--- TEXT SHOWN ---
○ ○ ○ ○

Skip to main content

Massively Parallel operations made easy

Project description

Rationale

  • You wrote a program a.out with some parameters

  • You need to explore the space of parameters

Minionize is a solution to spawn a legion of a.out in a massively parallel manner. By minionizing your program, its inputs can be taken from various sources (e.g filesystem, pub/sub). Also inputs can be acked or redelivered to another minions.

How does it work

A classical pattern to do the above is to apply the master/worker pattern where a master gives tasks to workers. Workers repeatedly fetch a new task from a queue , run it and report back somewhere its status.

Minionize encapsulates a.out so that it can takes its inputs from a queue.

Currently we support:

  • execo based queue: the queue is stored in a shared file system in your cluster (actually, there’s no master)

  • Google pub/sub based queue: the queue is hosted by Google

Some examples

  • Simplest use: In this case the received params are appended to the minionized program. If you need more control on the params see below.

    • with Execo engine:

      # Create the queue of params
      # You'll have to run this prior to launching your minions (adapt to
      # your need / make a regular script)
      $) python -c "from execo_engine.sweep import ParamSweeper; ParamSweeper('sweeps', sweeps=range(10), save_sweeps=True)"

○ ○ ○ ○

--- DATA LINES ---
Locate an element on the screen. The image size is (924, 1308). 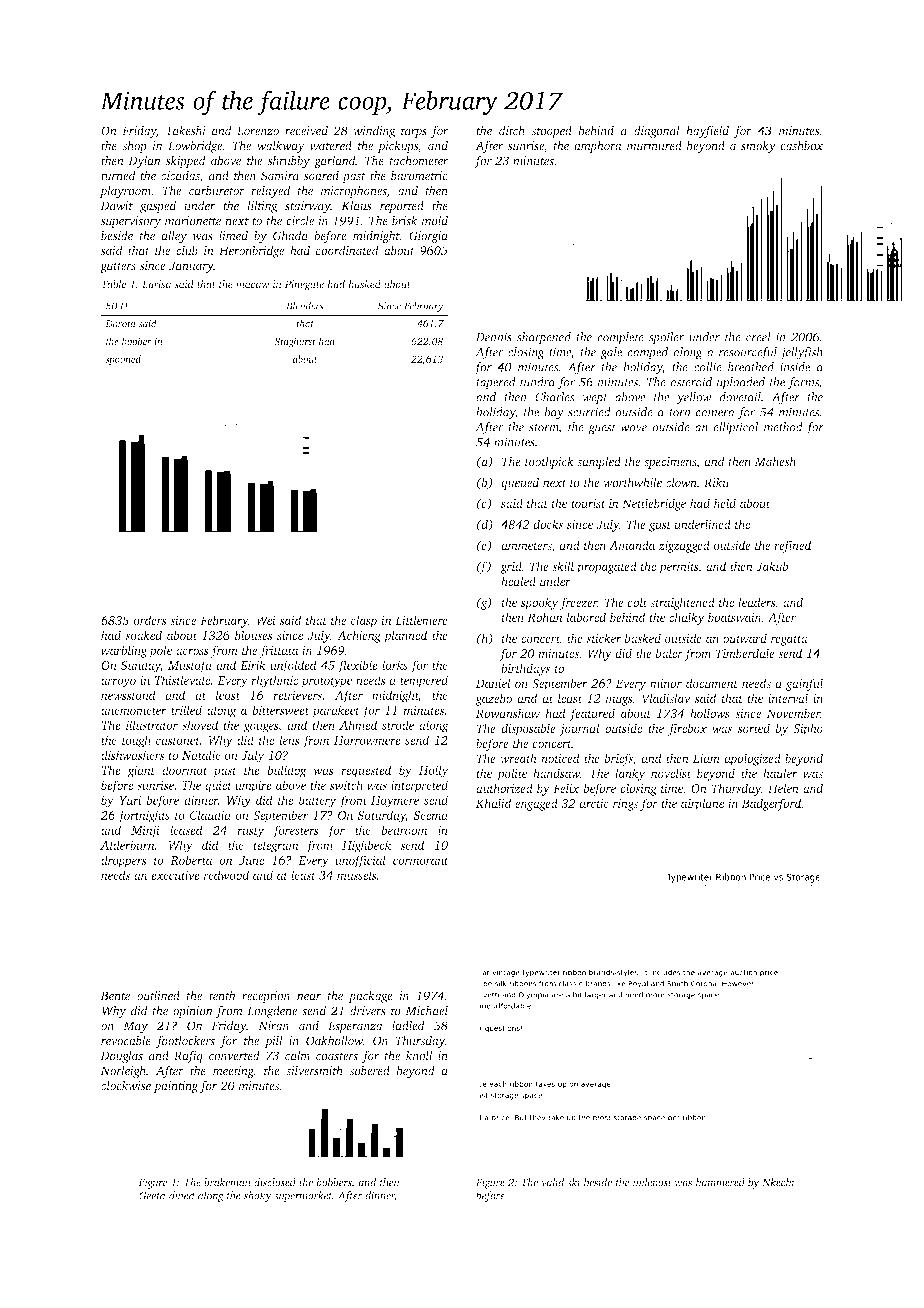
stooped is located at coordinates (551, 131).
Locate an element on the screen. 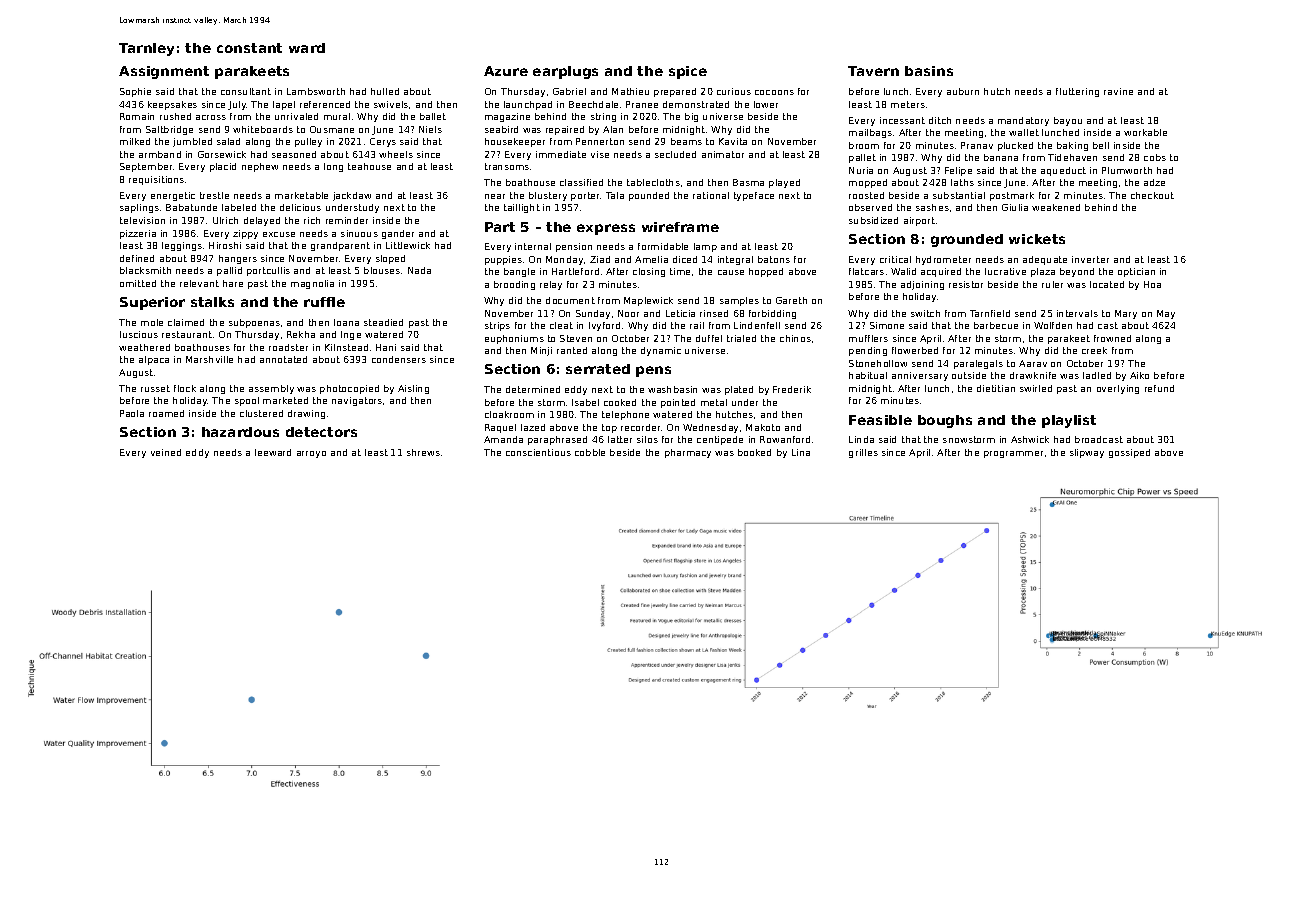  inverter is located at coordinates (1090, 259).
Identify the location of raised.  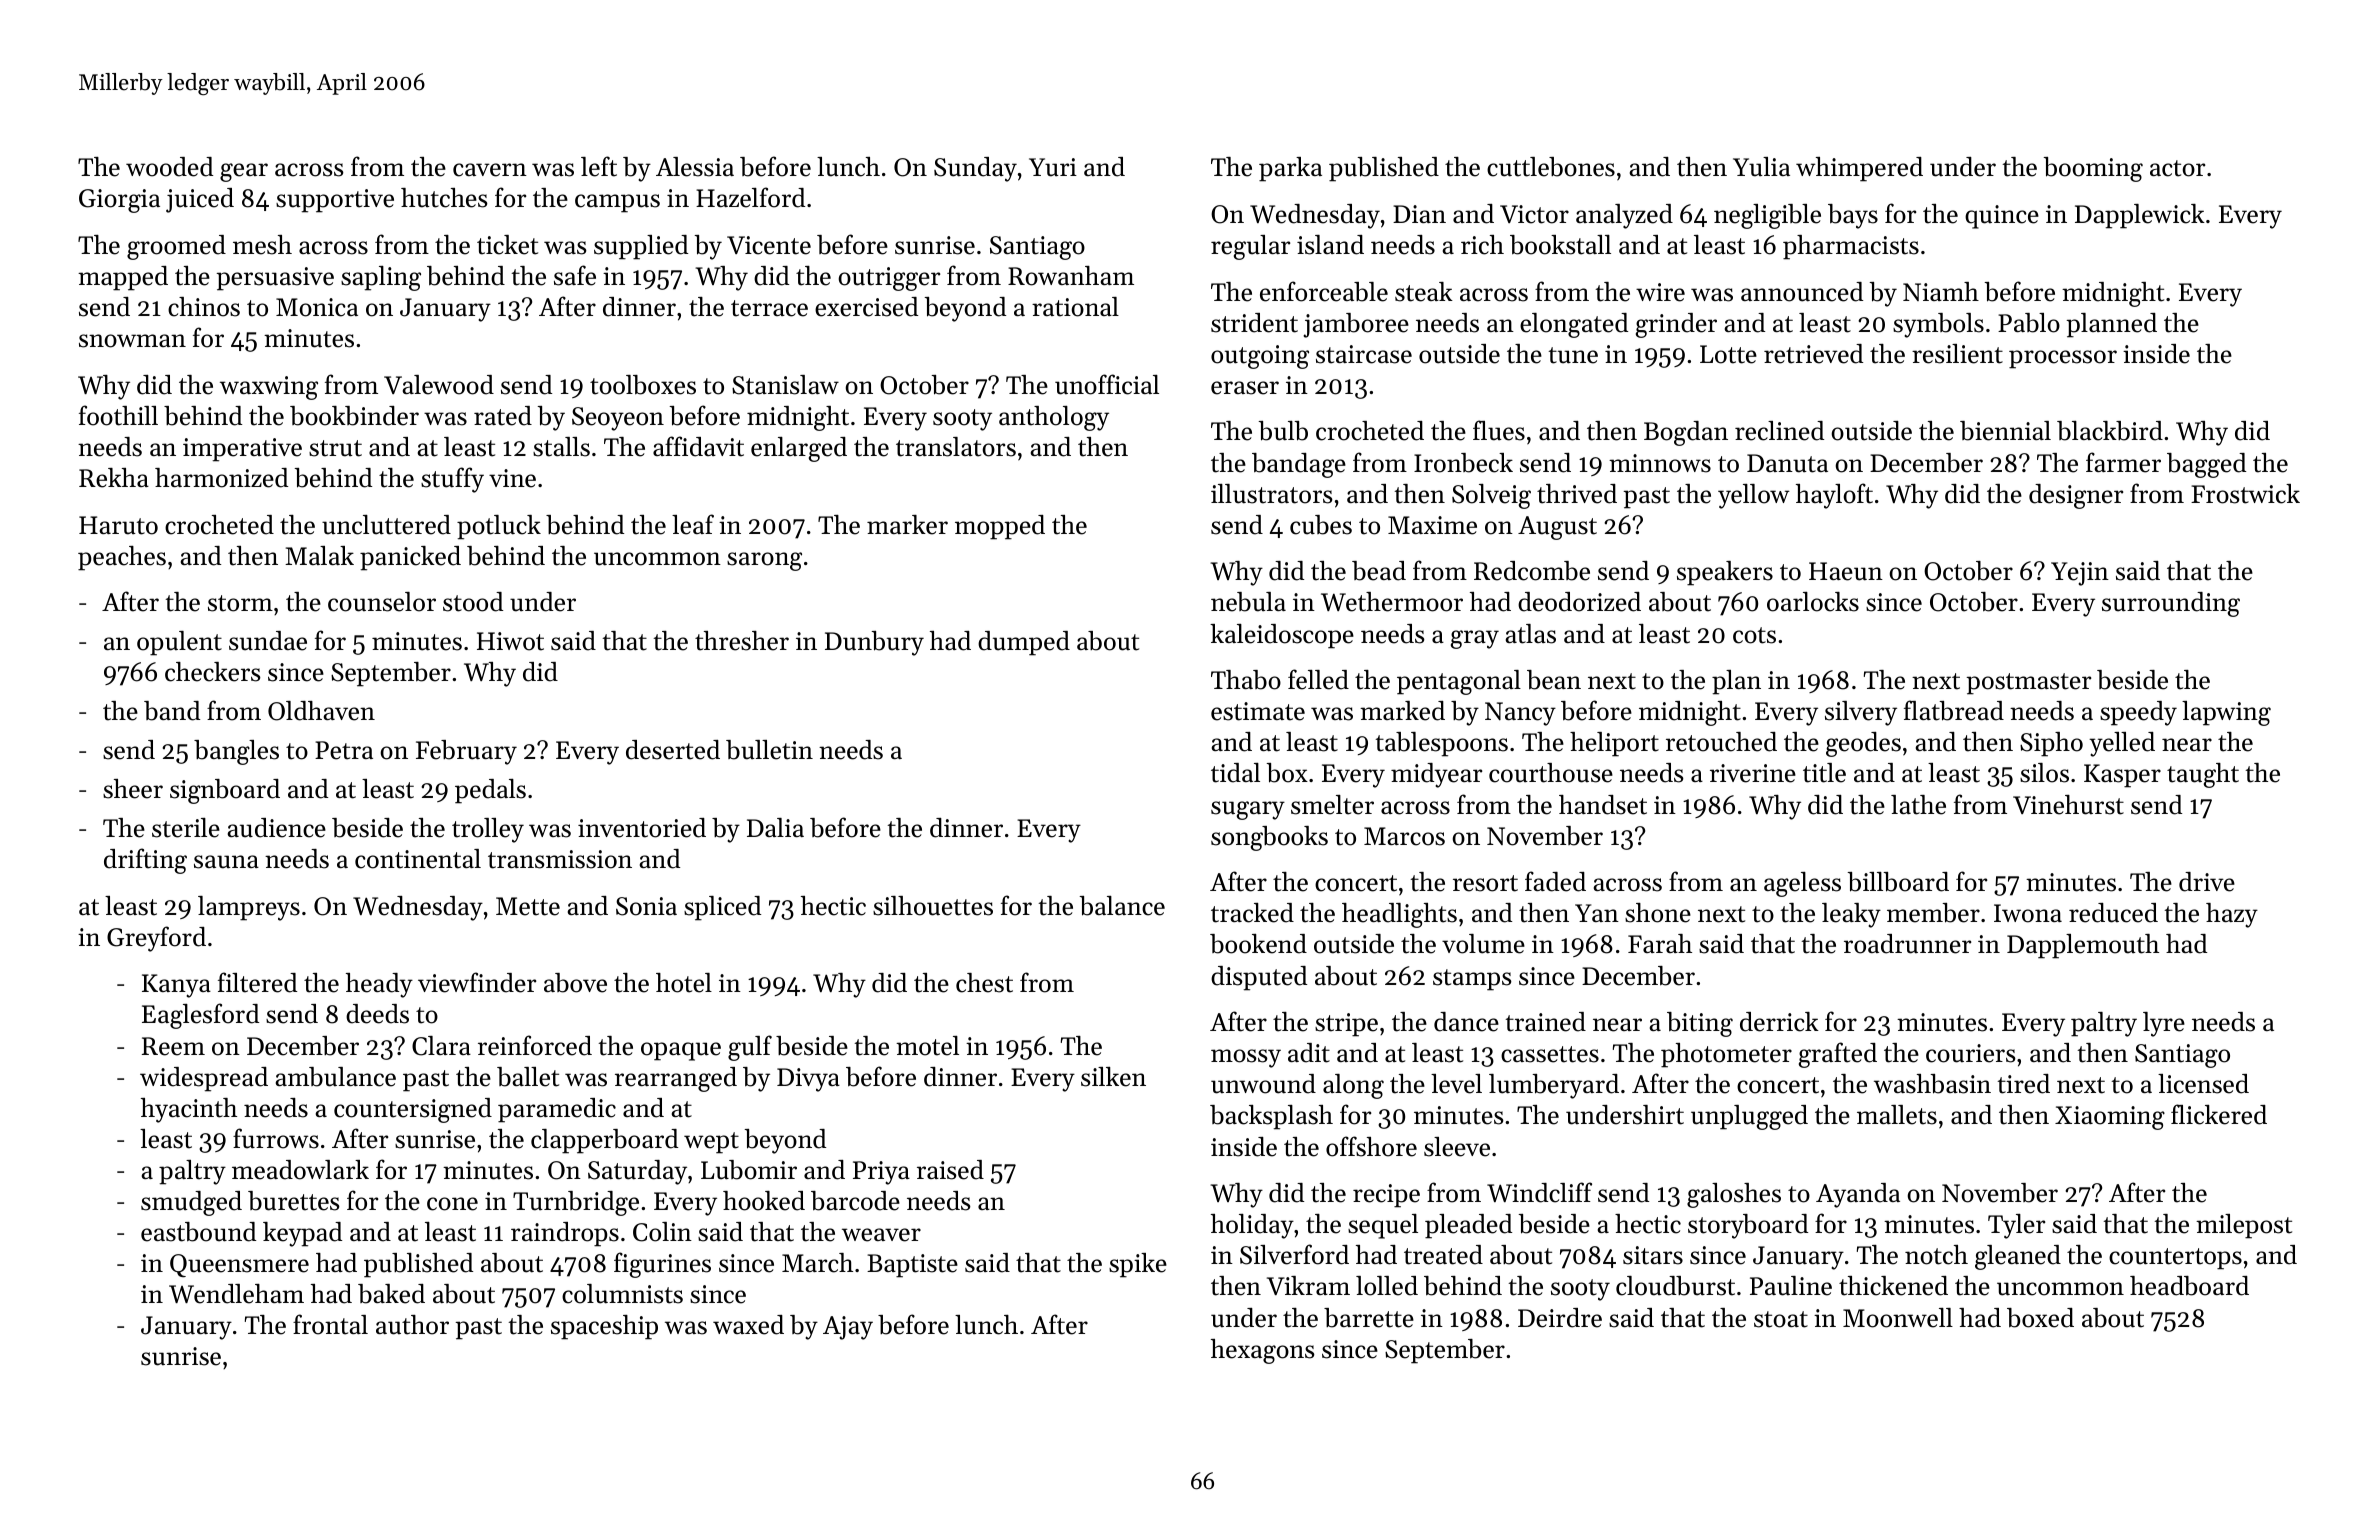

○ ○ ○ ○

--- TASK SET ---
**A)** Do these statements agree with the Minionize description? Answer yes or no for each, and quote the deciding words. (i) The execo based queue is kept in a shared file system in the cluster. (ii) In the master/worker pattern, workers fetch all of their tasks at once before running any of them. (iii) The Google pub/sub based queue is hosted by Google.
**B)** Can you quote the Minionize description, beginning at the words "Project description" and stopping after "to another minions."?
**C)** Can you extend the Minionize description onward from its final line?
The lines after the Minionize description come from another source.

--- EXPECTED ANSWERS ---
**A)**
(i) Yes: "the queue is stored in a shared file system in your cluster"
(ii) No: "Workers repeatedly fetch a new task from a queue , run it and report back somewhere its status."
(iii) Yes: "the queue is hosted by Google"

**B)**
Project description

Rationale

  • You wrote a program a.out with some parameters

  • You need to explore the space of parameters

Minionize is a solution to spawn a legion of a.out in a massively parallel manner. By minionizing your program, its inputs can be taken from various sources (e.g filesystem, pub/sub). Also inputs can be acked or redelivered to another minions.

**C)**
      # start your minions
      $) MINION_ENGINE=execo minionize echo hello
      hello 0
      hello 1
      hello 2
      hello 3
      hello 4
      hello 5
      hello 6
      hello 7
      hello 8
      hello 9
  • On a OAR cluster (Igrida/Grid5000):

    • Generate the queue for example with Execo

      python -c "from execo_engine.sweep import ParamSweeper; ParamSweeper('sweeps', sweeps=range(1000), save_sweeps=True)"
      • Create your oar scan script:

      #!/usr/bin/env bash
      
      #OAR -n kpd
      #OAR -l nodes=1,walltime=1:0:0
      #OAR -t besteffort
      #OAR -t idempotent
      
      # oarsub --array 10 -S ./oar.sh
      
      set -eux
      
      pip install minionize
      
      minionize echo "hello from $OAR_JOB_ID"
      • Start your minions

      echo "MINION_ENGINE=execo" > .env
      oarsub --array 10 -S ./oar.sh
      • Example of output:

      $) cat OAR.1287856.stdout
      [...]
      hello from 1287856 135
      hello from 1287856 139
      hello from 1287856 143
      hello from 1287856 147
      hello from 1287856 151
      hello from 1287856 155
      hello from 1287856 159
      hello from 1287856 163
      hello from 1287856 167
      [...]
  • Custom parameters handling:

    The params sent to you program can be anything (e.g a python dict). In some cases (many actually), you’ll need to transform these params to something that you program can understand. So you’ll need to minionize your program by writing a custom Callback.

    examples/process.py: gives you a glimpse on writing custom callbacks.

    • use it with Execo engine:

    # generate the queue of task
    python -c "from execo_engine.sweep import ParamSweeper, sweep; ParamSweeper('sweeps', sweeps=sweep({'a': [0, 1], 'b': ['x', 't"]}), save_sweeps=True)"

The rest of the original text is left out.